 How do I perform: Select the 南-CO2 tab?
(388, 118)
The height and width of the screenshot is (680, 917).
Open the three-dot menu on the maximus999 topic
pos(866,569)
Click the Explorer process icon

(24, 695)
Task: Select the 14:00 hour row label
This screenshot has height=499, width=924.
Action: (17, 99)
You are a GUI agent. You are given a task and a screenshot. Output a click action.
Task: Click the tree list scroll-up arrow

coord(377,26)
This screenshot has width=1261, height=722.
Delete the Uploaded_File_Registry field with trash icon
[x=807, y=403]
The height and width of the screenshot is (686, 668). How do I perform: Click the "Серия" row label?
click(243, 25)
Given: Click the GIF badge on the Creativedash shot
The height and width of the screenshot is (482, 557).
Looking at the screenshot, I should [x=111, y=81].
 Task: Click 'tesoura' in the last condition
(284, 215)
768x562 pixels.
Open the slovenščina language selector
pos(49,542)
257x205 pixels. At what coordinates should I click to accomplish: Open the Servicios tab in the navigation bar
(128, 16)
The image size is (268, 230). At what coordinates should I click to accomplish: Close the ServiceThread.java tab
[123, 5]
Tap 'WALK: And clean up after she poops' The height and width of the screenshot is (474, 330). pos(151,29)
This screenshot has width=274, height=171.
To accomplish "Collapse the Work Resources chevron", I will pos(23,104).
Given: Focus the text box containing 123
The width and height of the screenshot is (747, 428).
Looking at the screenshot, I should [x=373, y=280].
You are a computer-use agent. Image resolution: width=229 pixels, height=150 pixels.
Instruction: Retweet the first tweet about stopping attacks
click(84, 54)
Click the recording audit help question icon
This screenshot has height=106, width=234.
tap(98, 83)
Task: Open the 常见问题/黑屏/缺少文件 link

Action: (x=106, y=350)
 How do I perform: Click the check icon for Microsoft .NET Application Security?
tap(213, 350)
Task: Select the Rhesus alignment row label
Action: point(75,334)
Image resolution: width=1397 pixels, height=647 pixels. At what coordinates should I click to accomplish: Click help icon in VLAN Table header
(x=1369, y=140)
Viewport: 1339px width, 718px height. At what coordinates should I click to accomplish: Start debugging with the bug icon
------
EXERCISE AIM: Copy each line of the entries that includes the word "agent".

EXERCISE SOLUTION:
You are a GUI agent. You are given a task and a screenshot. Output a click action.
You are a computer-use agent. Image resolution: width=229 pixels, height=150 pixels.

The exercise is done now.